New England clam chowder is the headliner, along with several seafood dishes and a rather unconventional mix of other foods to please a variety of palates - everything from burgers, red beans and rice, and all-you-can-eat prime rib and yellow perch on Fridays, to Hawaiian and Caribbean jerk salads and chicken drenched in mango-pineapple salsa.
The dcor reflects the diverse interests of Robert Rosencrantz, the proprietor and chef. For instance, in one corner of the main dining room stands a table shaded by a thatched tiki umbrella. On the wall behind it are posters of the 1961 movie Blue Hawaii starring Rosencrantz's idol, Elvis Presley. With his long sideburns and Elvis jumpsuits, the Toledo chef is also an Elvis impersonator, ready to launch into a swivel-hipped performance by the King at the drop of a lei.

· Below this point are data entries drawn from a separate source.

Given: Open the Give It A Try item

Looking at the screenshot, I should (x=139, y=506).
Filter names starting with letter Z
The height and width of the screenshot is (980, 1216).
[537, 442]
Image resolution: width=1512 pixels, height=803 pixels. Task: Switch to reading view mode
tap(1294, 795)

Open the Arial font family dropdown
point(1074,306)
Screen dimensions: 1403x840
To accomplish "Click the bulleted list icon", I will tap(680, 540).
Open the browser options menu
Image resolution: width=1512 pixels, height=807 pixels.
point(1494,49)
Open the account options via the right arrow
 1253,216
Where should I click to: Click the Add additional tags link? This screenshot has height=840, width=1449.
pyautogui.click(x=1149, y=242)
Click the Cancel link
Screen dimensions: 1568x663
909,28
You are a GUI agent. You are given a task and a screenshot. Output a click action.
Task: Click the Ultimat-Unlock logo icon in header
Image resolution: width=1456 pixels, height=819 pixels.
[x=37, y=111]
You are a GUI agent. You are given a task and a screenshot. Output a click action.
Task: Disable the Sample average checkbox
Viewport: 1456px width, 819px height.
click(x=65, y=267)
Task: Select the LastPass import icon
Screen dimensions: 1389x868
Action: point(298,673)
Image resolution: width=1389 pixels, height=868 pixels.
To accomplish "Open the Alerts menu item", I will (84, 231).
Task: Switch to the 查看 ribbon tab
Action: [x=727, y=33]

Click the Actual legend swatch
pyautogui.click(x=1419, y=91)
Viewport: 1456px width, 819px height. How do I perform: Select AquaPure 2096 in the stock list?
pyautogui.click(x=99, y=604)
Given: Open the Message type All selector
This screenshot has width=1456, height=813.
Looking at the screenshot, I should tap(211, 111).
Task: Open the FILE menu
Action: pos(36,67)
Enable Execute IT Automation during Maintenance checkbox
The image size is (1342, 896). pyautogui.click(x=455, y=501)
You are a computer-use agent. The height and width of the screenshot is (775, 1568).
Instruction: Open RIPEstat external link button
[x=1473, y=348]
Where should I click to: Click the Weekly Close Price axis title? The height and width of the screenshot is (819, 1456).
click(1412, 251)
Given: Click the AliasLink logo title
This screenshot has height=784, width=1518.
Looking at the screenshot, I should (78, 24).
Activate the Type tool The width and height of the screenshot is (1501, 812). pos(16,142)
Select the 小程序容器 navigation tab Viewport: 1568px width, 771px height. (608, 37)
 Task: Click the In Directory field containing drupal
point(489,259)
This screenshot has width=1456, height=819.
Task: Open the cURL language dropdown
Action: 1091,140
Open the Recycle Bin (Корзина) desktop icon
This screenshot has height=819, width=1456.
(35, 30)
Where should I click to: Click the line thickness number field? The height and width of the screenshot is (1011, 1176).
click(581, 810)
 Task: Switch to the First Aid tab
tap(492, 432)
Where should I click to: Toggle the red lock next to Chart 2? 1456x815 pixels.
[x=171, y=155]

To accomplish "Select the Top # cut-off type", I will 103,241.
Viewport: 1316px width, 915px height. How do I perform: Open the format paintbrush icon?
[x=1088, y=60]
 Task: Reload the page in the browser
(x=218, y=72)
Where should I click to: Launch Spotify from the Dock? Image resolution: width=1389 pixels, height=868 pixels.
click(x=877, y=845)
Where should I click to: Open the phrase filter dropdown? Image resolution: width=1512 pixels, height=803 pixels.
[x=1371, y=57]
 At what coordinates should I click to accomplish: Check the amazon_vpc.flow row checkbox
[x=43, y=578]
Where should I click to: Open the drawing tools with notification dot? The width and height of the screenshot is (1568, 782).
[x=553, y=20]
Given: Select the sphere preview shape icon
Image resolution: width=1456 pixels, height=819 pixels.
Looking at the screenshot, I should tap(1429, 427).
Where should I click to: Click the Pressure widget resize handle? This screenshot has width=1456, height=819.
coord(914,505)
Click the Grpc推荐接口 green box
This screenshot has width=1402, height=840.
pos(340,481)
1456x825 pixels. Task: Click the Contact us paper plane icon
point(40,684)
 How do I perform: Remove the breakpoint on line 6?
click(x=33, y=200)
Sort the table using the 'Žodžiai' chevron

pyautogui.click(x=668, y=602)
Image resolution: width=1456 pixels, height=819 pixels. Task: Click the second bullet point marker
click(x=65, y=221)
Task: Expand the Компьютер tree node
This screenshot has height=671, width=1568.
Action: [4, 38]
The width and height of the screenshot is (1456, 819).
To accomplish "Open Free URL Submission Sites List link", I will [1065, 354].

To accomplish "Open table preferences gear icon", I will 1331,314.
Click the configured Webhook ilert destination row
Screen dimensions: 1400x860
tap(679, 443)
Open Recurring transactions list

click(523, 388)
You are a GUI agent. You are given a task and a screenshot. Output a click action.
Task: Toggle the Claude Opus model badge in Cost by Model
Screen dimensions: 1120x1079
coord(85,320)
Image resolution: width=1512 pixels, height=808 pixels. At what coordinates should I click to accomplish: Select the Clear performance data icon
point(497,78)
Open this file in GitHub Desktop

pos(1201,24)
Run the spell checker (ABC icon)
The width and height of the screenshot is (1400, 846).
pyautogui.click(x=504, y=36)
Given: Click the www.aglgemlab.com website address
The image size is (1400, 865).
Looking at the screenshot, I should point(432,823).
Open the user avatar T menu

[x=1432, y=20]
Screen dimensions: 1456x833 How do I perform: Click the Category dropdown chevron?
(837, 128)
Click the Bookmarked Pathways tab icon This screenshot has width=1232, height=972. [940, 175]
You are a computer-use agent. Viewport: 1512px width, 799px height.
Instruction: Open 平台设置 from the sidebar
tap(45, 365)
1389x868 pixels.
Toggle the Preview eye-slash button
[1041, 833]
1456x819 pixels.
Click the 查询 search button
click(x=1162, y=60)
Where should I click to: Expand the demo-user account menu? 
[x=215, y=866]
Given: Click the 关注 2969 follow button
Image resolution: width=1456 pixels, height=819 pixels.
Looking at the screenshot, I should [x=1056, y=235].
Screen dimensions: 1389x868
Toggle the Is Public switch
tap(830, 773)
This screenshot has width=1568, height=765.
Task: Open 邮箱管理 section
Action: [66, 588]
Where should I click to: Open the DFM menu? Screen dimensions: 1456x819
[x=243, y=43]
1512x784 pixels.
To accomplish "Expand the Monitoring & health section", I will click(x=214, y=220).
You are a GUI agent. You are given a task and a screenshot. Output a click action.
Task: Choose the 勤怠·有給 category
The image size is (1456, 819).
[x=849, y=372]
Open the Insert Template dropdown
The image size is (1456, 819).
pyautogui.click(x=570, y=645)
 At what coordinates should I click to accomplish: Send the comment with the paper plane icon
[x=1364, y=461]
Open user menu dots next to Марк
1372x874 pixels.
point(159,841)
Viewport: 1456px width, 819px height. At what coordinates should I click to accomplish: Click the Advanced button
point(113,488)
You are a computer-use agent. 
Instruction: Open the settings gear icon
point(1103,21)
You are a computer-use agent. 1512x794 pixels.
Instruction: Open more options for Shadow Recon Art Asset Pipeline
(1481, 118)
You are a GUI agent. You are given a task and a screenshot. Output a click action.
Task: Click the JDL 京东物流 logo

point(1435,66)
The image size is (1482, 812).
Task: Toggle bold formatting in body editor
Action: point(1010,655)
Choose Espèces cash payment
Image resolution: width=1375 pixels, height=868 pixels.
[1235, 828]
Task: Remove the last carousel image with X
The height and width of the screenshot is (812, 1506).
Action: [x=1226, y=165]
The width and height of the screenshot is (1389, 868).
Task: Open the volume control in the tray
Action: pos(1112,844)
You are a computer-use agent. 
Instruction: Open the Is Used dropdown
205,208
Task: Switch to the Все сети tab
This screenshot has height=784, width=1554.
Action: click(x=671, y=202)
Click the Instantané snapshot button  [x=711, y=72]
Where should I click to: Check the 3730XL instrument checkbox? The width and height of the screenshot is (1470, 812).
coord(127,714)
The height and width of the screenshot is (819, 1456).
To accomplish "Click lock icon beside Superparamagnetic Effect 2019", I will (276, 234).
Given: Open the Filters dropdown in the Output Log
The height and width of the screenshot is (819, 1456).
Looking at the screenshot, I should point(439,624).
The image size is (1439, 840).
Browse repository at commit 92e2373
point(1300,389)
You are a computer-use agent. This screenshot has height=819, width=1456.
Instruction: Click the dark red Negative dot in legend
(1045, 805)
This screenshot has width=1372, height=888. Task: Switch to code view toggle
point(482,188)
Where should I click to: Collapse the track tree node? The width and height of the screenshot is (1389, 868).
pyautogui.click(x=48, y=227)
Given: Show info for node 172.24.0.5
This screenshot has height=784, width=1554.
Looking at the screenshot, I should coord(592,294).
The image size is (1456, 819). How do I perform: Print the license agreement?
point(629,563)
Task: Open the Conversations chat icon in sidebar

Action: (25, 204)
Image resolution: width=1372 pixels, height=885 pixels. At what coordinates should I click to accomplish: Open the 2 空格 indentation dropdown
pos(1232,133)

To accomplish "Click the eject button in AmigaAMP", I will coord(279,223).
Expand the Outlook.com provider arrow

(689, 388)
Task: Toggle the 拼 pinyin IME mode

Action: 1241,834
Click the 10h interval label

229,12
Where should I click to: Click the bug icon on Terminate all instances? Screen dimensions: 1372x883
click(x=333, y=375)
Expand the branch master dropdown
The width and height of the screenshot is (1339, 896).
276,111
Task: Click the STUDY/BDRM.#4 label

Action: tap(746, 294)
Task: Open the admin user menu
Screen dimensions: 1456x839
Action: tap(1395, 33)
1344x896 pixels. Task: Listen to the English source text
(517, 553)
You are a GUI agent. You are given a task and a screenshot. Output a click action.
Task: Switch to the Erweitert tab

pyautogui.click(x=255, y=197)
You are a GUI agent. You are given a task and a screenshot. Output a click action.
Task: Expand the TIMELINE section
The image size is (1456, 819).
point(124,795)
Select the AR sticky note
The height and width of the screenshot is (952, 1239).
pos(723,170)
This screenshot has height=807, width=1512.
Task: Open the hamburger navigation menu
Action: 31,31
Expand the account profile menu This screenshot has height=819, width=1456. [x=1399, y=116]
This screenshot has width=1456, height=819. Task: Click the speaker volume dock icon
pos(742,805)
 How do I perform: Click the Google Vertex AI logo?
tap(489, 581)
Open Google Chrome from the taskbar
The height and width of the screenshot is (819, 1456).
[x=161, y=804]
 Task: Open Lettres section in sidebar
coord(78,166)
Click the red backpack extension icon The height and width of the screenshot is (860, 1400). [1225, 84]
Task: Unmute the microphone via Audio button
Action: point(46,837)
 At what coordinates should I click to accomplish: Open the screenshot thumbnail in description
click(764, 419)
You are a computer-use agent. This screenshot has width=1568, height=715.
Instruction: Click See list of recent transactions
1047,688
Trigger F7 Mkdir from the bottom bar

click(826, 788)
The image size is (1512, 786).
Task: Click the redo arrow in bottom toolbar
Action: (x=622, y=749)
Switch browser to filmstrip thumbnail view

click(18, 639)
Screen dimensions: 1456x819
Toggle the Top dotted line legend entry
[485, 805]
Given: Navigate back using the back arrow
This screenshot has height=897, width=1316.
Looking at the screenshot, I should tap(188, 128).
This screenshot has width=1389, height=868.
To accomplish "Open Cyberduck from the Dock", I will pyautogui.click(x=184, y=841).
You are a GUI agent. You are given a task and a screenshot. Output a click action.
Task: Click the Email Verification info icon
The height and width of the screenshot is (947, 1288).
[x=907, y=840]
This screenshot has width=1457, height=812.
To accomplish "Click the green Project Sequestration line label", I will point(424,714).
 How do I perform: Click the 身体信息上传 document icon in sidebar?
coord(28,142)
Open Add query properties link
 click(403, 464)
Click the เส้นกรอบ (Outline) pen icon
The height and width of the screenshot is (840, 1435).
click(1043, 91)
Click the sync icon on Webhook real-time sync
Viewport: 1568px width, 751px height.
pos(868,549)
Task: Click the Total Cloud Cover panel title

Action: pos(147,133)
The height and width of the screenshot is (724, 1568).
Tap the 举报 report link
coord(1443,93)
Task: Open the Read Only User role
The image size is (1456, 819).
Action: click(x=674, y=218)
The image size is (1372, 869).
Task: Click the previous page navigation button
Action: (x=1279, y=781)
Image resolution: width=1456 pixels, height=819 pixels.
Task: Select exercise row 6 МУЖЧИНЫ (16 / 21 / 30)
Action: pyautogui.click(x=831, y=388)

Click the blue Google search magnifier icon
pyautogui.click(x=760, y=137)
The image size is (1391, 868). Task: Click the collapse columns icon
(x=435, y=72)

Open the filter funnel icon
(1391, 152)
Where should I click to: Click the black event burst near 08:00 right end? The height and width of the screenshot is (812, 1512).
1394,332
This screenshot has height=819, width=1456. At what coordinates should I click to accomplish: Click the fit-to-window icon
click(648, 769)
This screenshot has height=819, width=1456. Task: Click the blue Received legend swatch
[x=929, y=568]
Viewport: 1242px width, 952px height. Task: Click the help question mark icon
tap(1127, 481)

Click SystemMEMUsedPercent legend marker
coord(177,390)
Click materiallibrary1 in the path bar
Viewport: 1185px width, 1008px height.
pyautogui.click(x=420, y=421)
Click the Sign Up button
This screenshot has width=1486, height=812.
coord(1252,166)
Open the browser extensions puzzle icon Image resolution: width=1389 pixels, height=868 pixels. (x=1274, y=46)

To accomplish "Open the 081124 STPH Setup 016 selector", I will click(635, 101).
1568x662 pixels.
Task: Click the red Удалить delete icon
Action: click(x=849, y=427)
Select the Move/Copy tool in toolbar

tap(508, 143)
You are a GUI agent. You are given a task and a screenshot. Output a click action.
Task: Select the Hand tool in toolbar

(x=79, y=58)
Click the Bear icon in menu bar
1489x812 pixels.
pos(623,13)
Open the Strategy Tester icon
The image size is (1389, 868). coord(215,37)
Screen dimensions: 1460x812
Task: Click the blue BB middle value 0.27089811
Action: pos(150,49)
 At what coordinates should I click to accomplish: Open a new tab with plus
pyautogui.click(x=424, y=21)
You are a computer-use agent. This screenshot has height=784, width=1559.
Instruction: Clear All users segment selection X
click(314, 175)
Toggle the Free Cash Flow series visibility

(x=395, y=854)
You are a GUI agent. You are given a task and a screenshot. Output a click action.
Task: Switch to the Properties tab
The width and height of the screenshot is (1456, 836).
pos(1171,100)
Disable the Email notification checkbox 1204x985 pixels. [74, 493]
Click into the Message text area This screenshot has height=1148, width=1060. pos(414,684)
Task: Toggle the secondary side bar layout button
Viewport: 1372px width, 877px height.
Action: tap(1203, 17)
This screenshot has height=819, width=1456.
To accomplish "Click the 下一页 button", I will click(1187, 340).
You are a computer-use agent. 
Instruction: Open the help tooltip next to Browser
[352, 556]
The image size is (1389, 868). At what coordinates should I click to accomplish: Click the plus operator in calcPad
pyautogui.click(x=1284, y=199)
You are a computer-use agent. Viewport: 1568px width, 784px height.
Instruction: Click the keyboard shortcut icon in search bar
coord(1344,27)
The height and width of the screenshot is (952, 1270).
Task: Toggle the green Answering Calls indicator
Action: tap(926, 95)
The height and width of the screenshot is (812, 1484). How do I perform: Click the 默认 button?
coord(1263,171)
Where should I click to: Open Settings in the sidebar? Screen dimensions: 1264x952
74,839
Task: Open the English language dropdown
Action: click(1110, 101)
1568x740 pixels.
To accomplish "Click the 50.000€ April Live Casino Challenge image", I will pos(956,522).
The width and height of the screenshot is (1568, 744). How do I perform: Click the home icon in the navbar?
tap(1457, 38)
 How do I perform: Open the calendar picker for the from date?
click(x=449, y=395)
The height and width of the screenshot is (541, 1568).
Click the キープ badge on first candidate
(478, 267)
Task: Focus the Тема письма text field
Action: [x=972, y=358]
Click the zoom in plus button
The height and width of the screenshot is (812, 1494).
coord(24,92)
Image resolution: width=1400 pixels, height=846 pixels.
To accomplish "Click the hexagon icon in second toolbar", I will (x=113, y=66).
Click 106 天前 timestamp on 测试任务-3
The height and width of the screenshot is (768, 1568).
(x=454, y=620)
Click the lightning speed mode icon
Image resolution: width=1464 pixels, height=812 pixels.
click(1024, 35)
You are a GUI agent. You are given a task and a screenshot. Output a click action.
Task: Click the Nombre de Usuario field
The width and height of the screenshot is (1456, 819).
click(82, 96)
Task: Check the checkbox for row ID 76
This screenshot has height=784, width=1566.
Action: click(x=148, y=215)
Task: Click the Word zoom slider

Rosencrantz, who also runs a catering operation, owned the former Breakwater Caf in Point Place before becoming executive chef at Maumee Bay State Park. He then logged seven years as executive chef at the Zenobia Shrine on Madison Avenue before alighting for the Erie Street Market.
As for the food, it's pretty good. Among the seafood choices are the above-average clam chowder ($3.50 a cup/$5.50 a bowl), chock full of chopped clams. Even better is the creamy seafood bisque ($4.95/$6.95) with lobster, shrimp, and scallops.
Filling out the seagoing side of the menu are baked Boston scrod ($10.95), beer-battered cod & chips ($8.95), and beer-battered yellow perch on Fridays - unfortunately, too much batter and not enough broiled, poached, or char-grilled fish for my likes. I also would have liked to try the Maryland lump crab cakes ($10.95), tantalizingly described as pan-seared and loaded with jumbo lump crabmeat, but the kitchen ran out.
"The best burger in town," though pricey at $7.95, is indeed good enough to contend for the title, while the eight-ounce New York strip (10.95), served open-faced on a garlic-buttered baguette, was juicy, tender, and cooked to order.
Other dishes worth trying are the $4.95 baked bruschetta with scrumptious artichokes, olive oil, and four cheeses, and two side dishes, southern-style red beans & rice and buttered, seasoned redskin potatoes. Both are $2.95, or free with entrees.
Considering Rosencrantz's passion for all things Elvis, it wouldn't surprise me to see the King's favorite sandwich on the menu one day. It's a fat-loaded concoction that, depending on who's describing it, squeezes peanut butter, bananas, honey, and bacon between two buttered slices of white bread, which is then fried in bacon fat. What to call it? How about "A Hunk of Burning Love"?